We’re all familiar with the idea of robots – physical and virtual – designed to make our lives easier. They’re typically pre-programmed to follow set scripts to carry out specific tasks. But what happens when computer systems start to not only execute pre-set programs, but actually absorb information and become smarter through machine learning?

A tool for evaluating data

Machine learning is nothing new; it’s been used in technology for many years. The term itself was invented as early as 1959, by researchers at IBM. The concept was born out of the field of pattern recognition, where machine learning would involve algorithms that could evaluate data and make predictions for the future based on historic information.

Is machine learning really learning?

Although we use the term “learning” for this type of computing, it’s not about machines becoming smarter in a cognitive sense. The learning is based on the processing of data and identifying patterns that may predict future scenarios – but these predictions will only ever be as good as the data that is being analysed. It doesn’t necessarily mean the computer will help people make better decisions.

Is machine learning the same as Artificial Intelligence?
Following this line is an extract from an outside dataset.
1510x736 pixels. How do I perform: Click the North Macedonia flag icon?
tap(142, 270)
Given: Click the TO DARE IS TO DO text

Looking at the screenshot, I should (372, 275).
When machine learning first was designed, it was considered to be a stepping stone on the journey towards Artificial Intelligence (AI).  However, as AI developed, it became gradually clear that they were two distinct strands of technology. Traditional machine learning was dependent on having enough (and accurate) data available to draw statistical conclusions from it, whereas AI was about emulating the logical decision-making of a human being. At this point, the field of machine learning changed to focus on problem-solving using statistics and probability theory.

Neural networks

With the arrival of the internet and the huge accumulation of big data available, machine learning obviously became a different animal. The access to so much more detailed and specific data became the perfect backdrop for the development of neural networks. This is a type of machine learning that processes information and classifies it in a similar way to how a human brain would. It can learn to recognise and classify things like images, music and speech – and learn to suggest suitable options based on previous choices. It is, however, still only operating on a probability basis.

Some examples of machine learning

These are a few examples of how we’re using machine learning on a daily basis:

  • Searching and finding
    Search engines use machine learning to understand how to display and rank content the user may be interested in. In a similar way, platforms like Amazon and Netflix use machine learning to offer recommendations.
  • Financial predictions
    The finance industry relies heavily on machine learning to carry out credit scoring, spotting credit card fraud and analysing stock market trends.
  • Astronomy
    Machine learning plays a big part in the analysis of astronomical data and the identification of shifts and patterns, while also helping us understand what the information means.
  • Social networks
    The amount of data shared on social networks is a treasure trove for marketers and social media providers, as the use of machine learning helps to predict what content the user might be interested in.

With the developments in machine learning, we can expect to see a lot more of intelligent systems in our everyday lives. Strange as it sounds, the machine learning technology may even play a part in predicting its own future!